▶ [Activity]: The expected output is every entry, repeated exactly.
══ Records for the exercise
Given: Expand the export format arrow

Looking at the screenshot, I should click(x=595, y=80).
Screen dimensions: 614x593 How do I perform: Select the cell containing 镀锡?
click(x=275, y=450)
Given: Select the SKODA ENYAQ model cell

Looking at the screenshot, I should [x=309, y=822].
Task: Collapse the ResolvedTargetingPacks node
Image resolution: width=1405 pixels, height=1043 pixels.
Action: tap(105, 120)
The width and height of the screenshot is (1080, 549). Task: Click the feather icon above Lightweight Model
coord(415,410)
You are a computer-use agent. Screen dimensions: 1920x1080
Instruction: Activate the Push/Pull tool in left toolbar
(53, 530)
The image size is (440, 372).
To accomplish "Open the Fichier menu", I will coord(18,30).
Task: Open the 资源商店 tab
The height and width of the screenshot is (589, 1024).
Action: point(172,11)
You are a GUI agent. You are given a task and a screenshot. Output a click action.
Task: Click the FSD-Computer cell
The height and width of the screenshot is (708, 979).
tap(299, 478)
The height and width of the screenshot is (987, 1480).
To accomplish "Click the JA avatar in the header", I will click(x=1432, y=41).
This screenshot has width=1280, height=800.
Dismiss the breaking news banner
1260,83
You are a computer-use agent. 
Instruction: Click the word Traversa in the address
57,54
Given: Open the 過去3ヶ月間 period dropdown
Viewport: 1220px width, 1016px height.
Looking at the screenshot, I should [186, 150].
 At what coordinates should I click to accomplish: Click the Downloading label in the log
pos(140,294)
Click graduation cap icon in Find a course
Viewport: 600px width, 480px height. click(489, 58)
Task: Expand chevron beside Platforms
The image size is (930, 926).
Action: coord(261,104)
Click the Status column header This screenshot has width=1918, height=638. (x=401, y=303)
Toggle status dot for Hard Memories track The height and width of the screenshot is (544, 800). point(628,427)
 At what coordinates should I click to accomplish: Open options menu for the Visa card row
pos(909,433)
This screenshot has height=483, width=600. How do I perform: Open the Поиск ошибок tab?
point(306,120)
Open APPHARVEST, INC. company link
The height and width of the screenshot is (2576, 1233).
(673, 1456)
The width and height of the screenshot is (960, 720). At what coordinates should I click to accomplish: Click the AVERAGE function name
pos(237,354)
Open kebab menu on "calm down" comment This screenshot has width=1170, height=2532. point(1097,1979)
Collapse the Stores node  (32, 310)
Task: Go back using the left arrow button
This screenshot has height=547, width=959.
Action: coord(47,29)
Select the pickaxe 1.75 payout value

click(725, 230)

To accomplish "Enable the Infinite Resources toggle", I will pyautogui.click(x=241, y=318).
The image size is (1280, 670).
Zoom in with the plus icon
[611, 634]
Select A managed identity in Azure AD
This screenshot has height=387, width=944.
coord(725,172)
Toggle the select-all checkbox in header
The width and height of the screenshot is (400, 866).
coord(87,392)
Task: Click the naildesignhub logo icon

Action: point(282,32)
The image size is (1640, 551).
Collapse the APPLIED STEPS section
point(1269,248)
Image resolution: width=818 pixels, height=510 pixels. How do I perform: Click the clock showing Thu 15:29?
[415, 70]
════
▶ [Output for this task]:
Given: Expand the export format arrow

Looking at the screenshot, I should click(x=595, y=80).
Screen dimensions: 614x593 How do I perform: Select the cell containing 镀锡?
click(x=275, y=450)
Given: Select the SKODA ENYAQ model cell

Looking at the screenshot, I should [x=309, y=822].
Task: Collapse the ResolvedTargetingPacks node
Image resolution: width=1405 pixels, height=1043 pixels.
Action: tap(105, 120)
The width and height of the screenshot is (1080, 549). Task: Click the feather icon above Lightweight Model
coord(415,410)
You are a computer-use agent. Screen dimensions: 1920x1080
Instruction: Activate the Push/Pull tool in left toolbar
(53, 530)
The image size is (440, 372).
To accomplish "Open the Fichier menu", I will coord(18,30).
Task: Open the 资源商店 tab
The height and width of the screenshot is (589, 1024).
Action: point(172,11)
You are a GUI agent. You are given a task and a screenshot. Output a click action.
Task: Click the FSD-Computer cell
The height and width of the screenshot is (708, 979).
tap(299, 478)
The height and width of the screenshot is (987, 1480).
To accomplish "Click the JA avatar in the header", I will click(x=1432, y=41).
This screenshot has width=1280, height=800.
Dismiss the breaking news banner
1260,83
You are a computer-use agent. 
Instruction: Click the word Traversa in the address
57,54
Given: Open the 過去3ヶ月間 period dropdown
Viewport: 1220px width, 1016px height.
Looking at the screenshot, I should [186, 150].
 At what coordinates should I click to accomplish: Click the Downloading label in the log
pos(140,294)
Click graduation cap icon in Find a course
Viewport: 600px width, 480px height. click(489, 58)
Task: Expand chevron beside Platforms
The image size is (930, 926).
Action: coord(261,104)
Click the Status column header This screenshot has width=1918, height=638. (x=401, y=303)
Toggle status dot for Hard Memories track The height and width of the screenshot is (544, 800). point(628,427)
 At what coordinates should I click to accomplish: Open options menu for the Visa card row
pos(909,433)
This screenshot has height=483, width=600. How do I perform: Open the Поиск ошибок tab?
point(306,120)
Open APPHARVEST, INC. company link
The height and width of the screenshot is (2576, 1233).
(673, 1456)
The width and height of the screenshot is (960, 720). At what coordinates should I click to accomplish: Click the AVERAGE function name
pos(237,354)
Open kebab menu on "calm down" comment This screenshot has width=1170, height=2532. point(1097,1979)
Collapse the Stores node  (32, 310)
Task: Go back using the left arrow button
This screenshot has height=547, width=959.
Action: coord(47,29)
Select the pickaxe 1.75 payout value

click(725, 230)

To accomplish "Enable the Infinite Resources toggle", I will pyautogui.click(x=241, y=318).
The image size is (1280, 670).
Zoom in with the plus icon
[611, 634]
Select A managed identity in Azure AD
This screenshot has height=387, width=944.
coord(725,172)
Toggle the select-all checkbox in header
The width and height of the screenshot is (400, 866).
coord(87,392)
Task: Click the naildesignhub logo icon

Action: point(282,32)
The image size is (1640, 551).
Collapse the APPLIED STEPS section
point(1269,248)
Image resolution: width=818 pixels, height=510 pixels. How do I perform: Click the clock showing Thu 15:29?
[415, 70]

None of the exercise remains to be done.